Keaton based The General on a true story that held mythical power in the South in the 1920s. In the film’s very fictionalized version, Northern spies hijack a Southern train, and the engineer (Keaton) gives chase to recover his beloved engine. (He doesn’t know that his former girlfriend, who rejected him for not being a soldier, has been kidnapped, as well.) Two locomotive chases dominate the movie. In the first, Keaton chases the spies. In the second, after Buster has retrieved his train and his girl, they’re chased by what feels like the entire Union army.

Keaton loved trains, and he used them frequently as giant comic props. But in The General he created the ultimate train comedy, and arguably the ultimate train movie. Every aspect of running a 19th-century steam locomotive–from chopping wood to tanking up on water to switching tracks becomes cause for comedy.

As does the hardware of war. In the first chase, Buster tries to attack the villains with a snub-nosed canon. As is so often the case with Keaton’s work, the inanimate object appears to be alive–and malevolent.

In the second chase, he adds another wrinkle–the girlfriend. She doesn’t know trains, and therefore makes comic mistakes far greater than Keaton’s. When he tells her to add wood to the fire, she throws in one small stick. Annoyed, he hands her a twig. Not understanding his sarcasm, she dutifully throws that one in as well. His reaction is priceless.

But she also shows some common sense. She improvises a trap for the oncoming Union trains that Keaton clearly thinks worthless. When the trap springs on the hapless bluecoats, it gets one of the film’s biggest laughs.

The General just might be the most beautiful and spectacular comedy ever filmed. Shot mostly in rural Oregon, it’s filled with breathtaking scenery. And sometimes that scenery is filled with massive armies moving across the landscape or–in the climax–in battle.

But Keaton knew how to use spectacle in the service of comedy. One particular shot, which just may be the single most expensive shot of the silent era, shows a train attempt to cross a burning bridge and fall to its doom, while soldiers below ford the river. It was done without models, and the visuals take your breath away. But it’s also a setup for a gag whose punchline is a medium shot of a one man on horseback.

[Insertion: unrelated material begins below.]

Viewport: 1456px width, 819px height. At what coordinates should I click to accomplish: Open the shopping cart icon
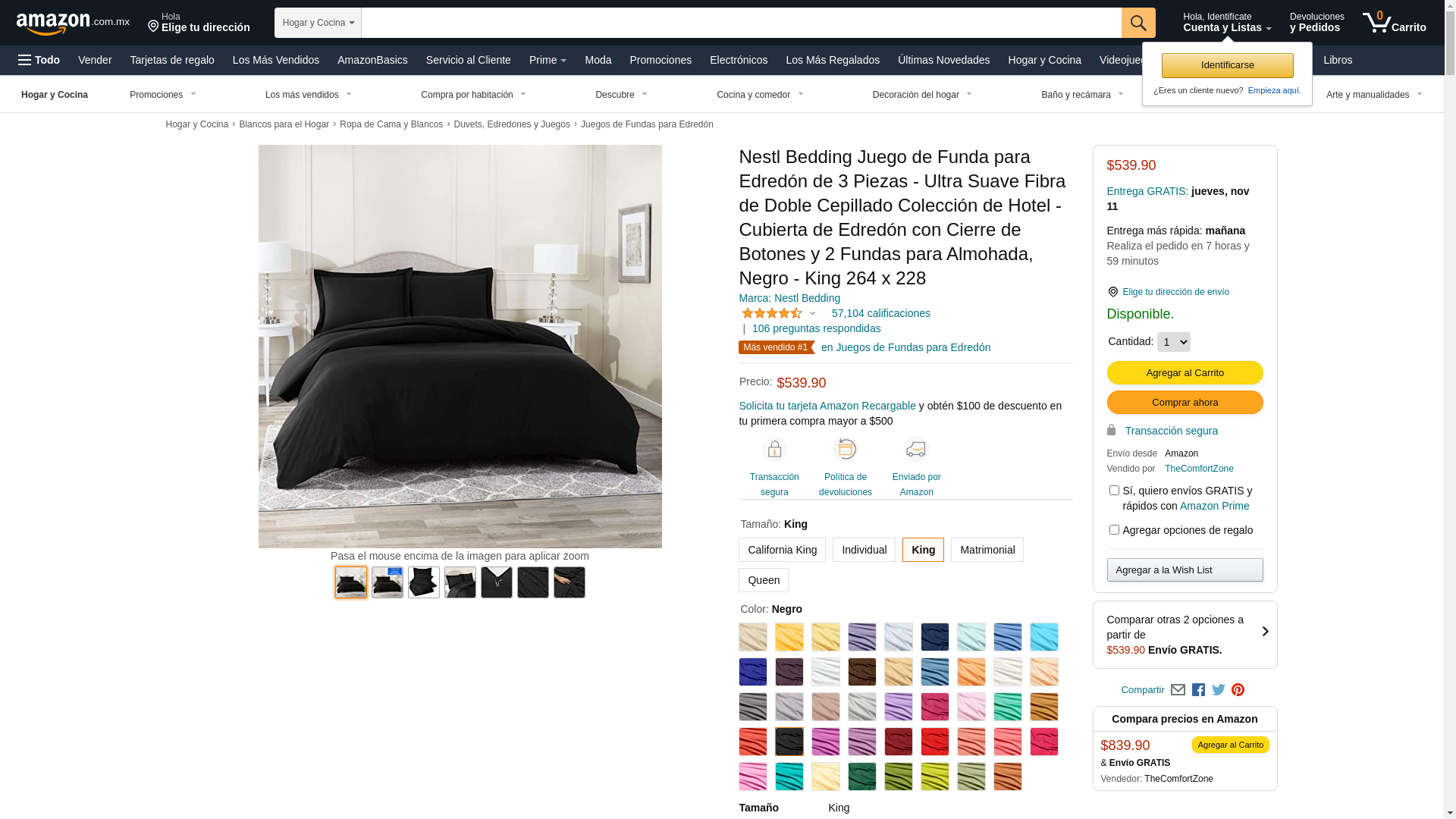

If The General has a moral–and I don’t really think it does–it’s that the professional technician is superior to the professional soldier. Buster makes a lot of mistakes, but the officers on both sides pretty much make nothing but mistakes. And one very funny moment, involving a Northern train engineer, shows us that the technical professionals are the smart ones everywhere.

I’m not sure, but I may have seen The General more times than any other single feature film. I first saw it in a college lecture hall, off a 16mm print, with no sound except the laughing students. I’ve heard it with live accompaniment by Bob Vaughn (at least three times, probably more), Christoph Bull (my single favorite General experience), The Alloy Orchestra (twice), and others I don’t remember. I’ve owned it on Laserdisc, DVD, and now on Blu-ray.

I’ve yet to tire of it.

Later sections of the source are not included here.